SHORT TASK 1: Can you quote, word for word, the part of the listing below that opens with the line containing "You are a computer-use" and closes with the line containing "click(143, 190)", including both of those lines and leaving out the pictures?

Lots of features from an edge orientation histogram on a directory of images (0ctave/Matlab)

This post follow the same idea as Lots of features from color histograms on a directory of images but using Edge orientation histograms in global and local features.

Basically I wanted to construct a collection of different edge orientation histograms for a collection of images that were saved in a directory. The histograms were calculated in different regions so I could get a lot of features. The images were numerated so the name of the file coincides with a number. The first thing I noticed was that I shouldn't use the code of Edge orientation histograms in global and local features directly because it was very inefficient. There is no need of calculating the gradients each time. It is better to do it just once and then extract the histogram from regions of this initial process. For this reason I divided that function in two functions: extract_edges and hist_edges. Here are both codes:

# parameters
# - the image
function [data] = extract_edges(im)

EXCERPTED DATA:
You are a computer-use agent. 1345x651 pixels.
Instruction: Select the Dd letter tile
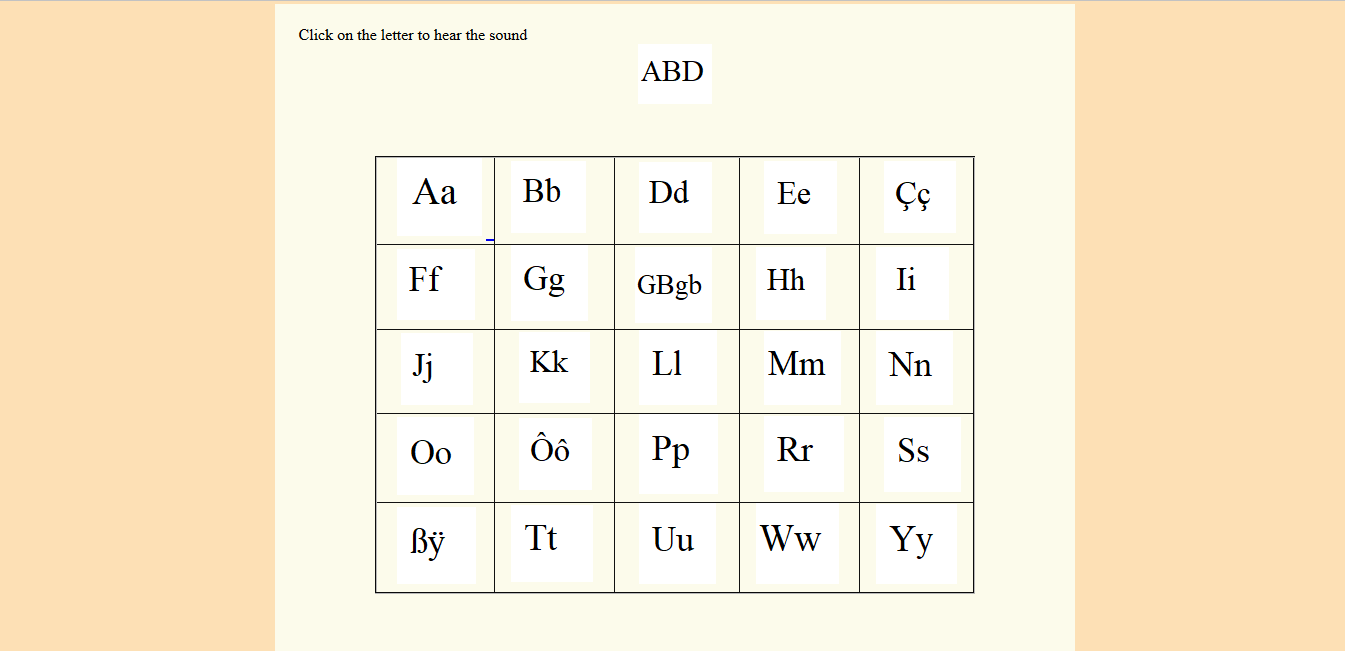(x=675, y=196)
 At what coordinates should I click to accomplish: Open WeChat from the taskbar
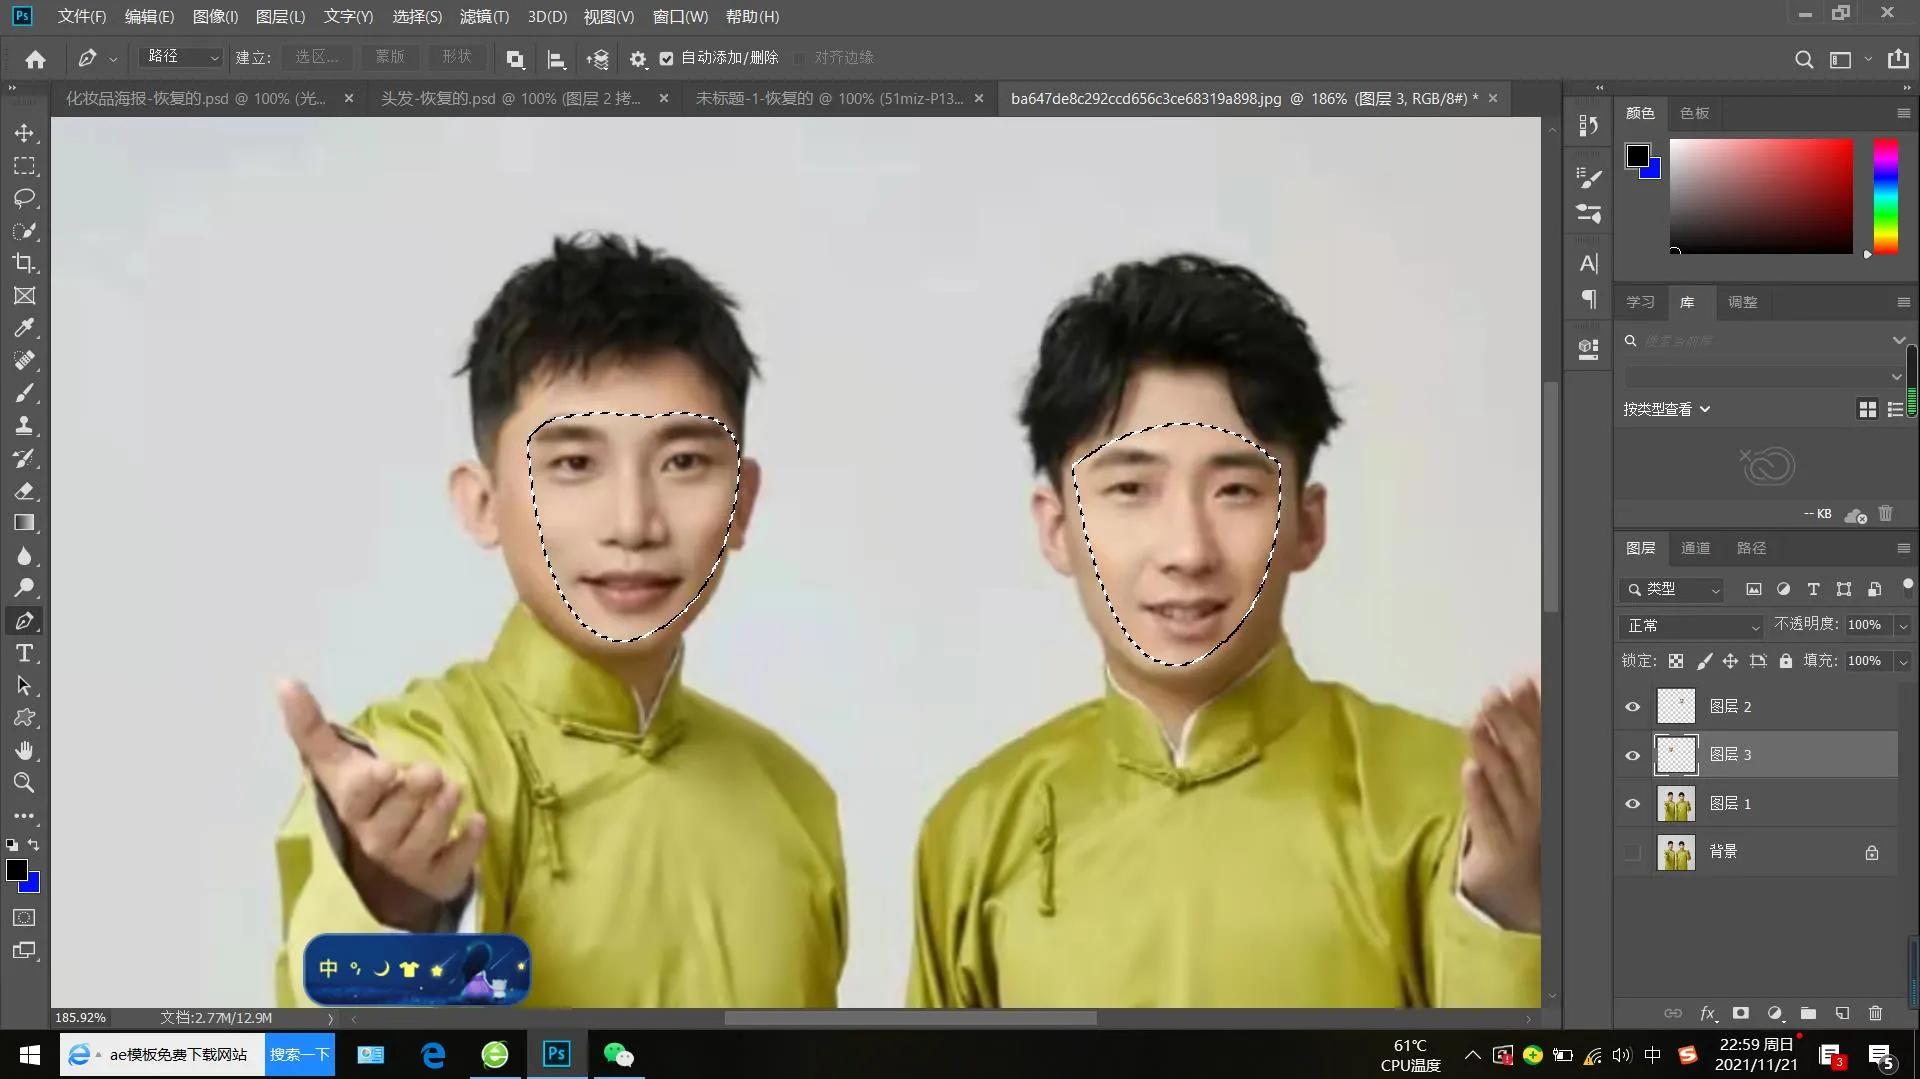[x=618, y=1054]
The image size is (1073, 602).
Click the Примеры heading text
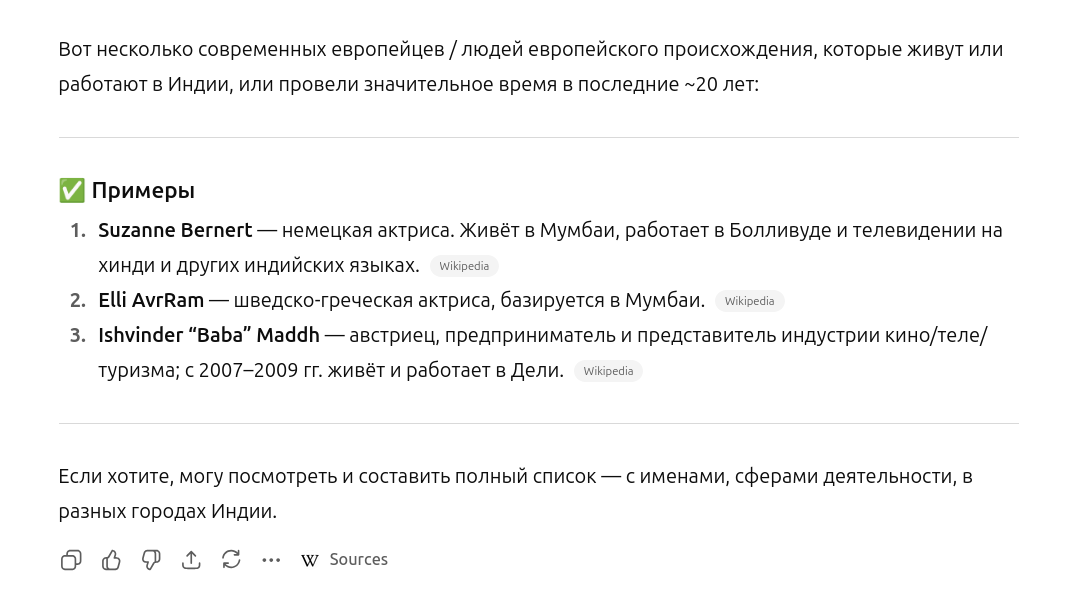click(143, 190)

---

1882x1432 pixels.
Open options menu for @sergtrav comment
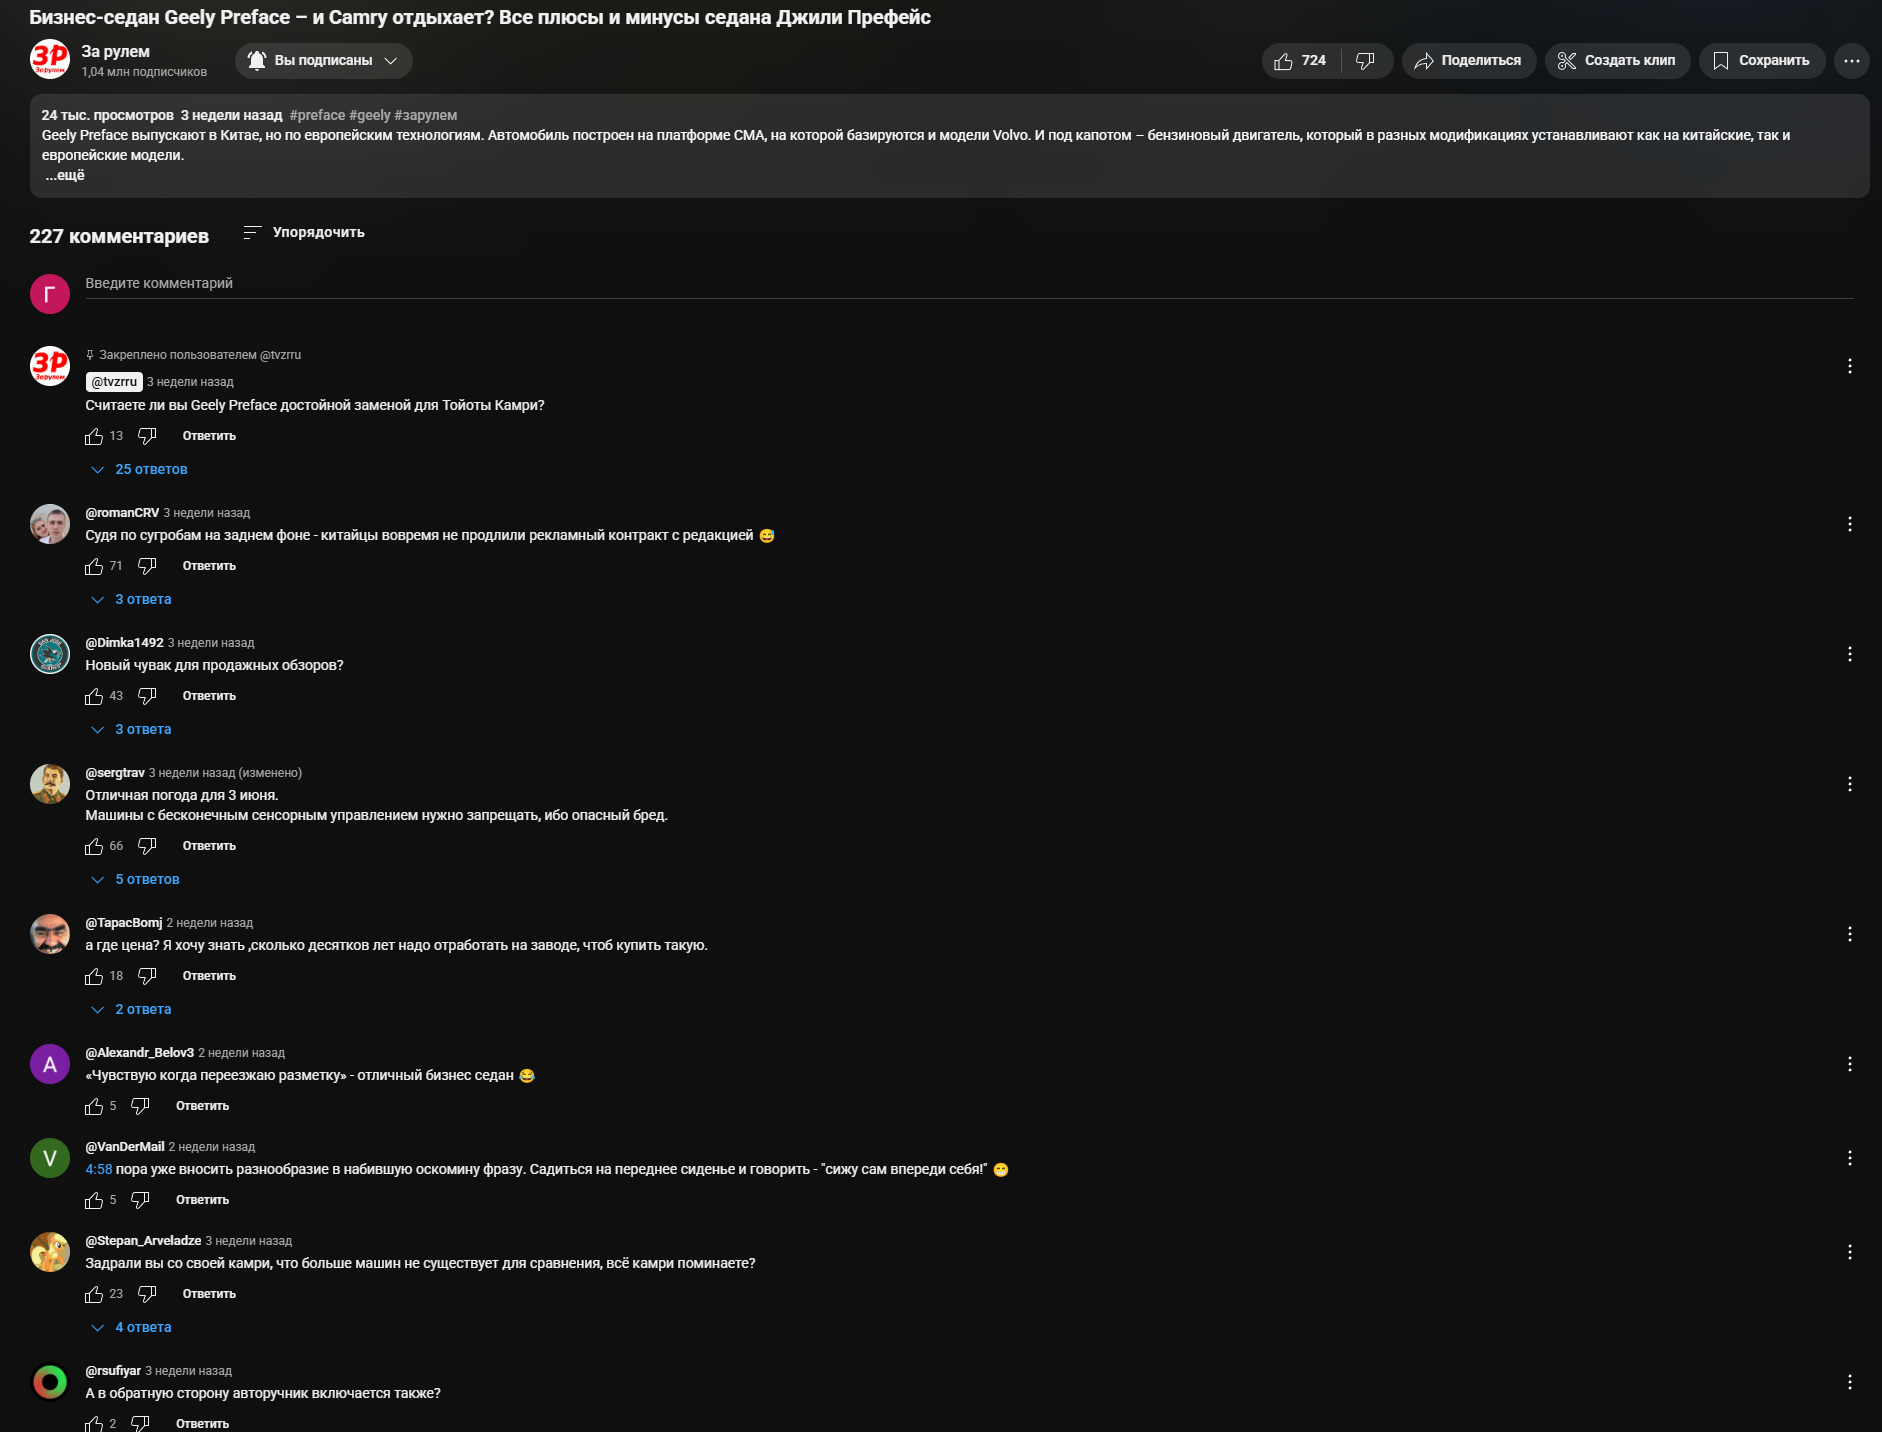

SHORT TASK 2: How does the page above on edge orientation histograms go on? Continue it from its last line.

FINAL ANSWER 1:
You are a computer-use agent. 1345x651 pixels.
Instruction: Select the Dd letter tile
(x=675, y=196)
 At what coordinates should I click to accomplish: Open WeChat from the taskbar
[x=618, y=1054]
The image size is (1073, 602).
Click the Примеры heading text
click(143, 190)

FINAL ANSWER 2:
% define the filters for the 5 types of edges
f2 = zeros(3,3,5);
f2(:,:,1) = [1 2 1;0 0 0;-1 -2 -1];
f2(:,:,2) = [-1 0 1;-2 0 2;-1 0 1];
f2(:,:,3) = [2 2 -1;2 -1 -1; -1 -1 -1];
f2(:,:,4) = [-1 2 2; -1 -1 2; -1 -1 -1];
f2(:,:,5) = [-1 0 1;0 0 0;1 0 -1];

% the size of the image
ys = size(im,1);
xs = size(im,2);

# The image has to be in gray scale (intensities)
if (isrgb(im))
    im = rgb2gray(im);
endif

# Build a new matrix of the same size of the image
# and 5 dimensions to save the gradients
im2 = zeros(ys,xs,5);

# iterate over the posible directions
for i = 1:5
    # apply the sobel mask
    im2(:,:,i) = filter2(f2(:,:,i), im);
end

# calculate the max sobel gradient
[mmax, maxp] = max(im2,[],3);
# save just the index (type) of the orientation
# and ignore the value of the gradient
im2 = maxp;

# detect the edges using the default Octave parameters
ime = edge(im, 'canny');

# multiply against the types of orientations detected
# by the Sobel masks
data = im2.*ime;

function [data] = histo_edges(im, edges, r)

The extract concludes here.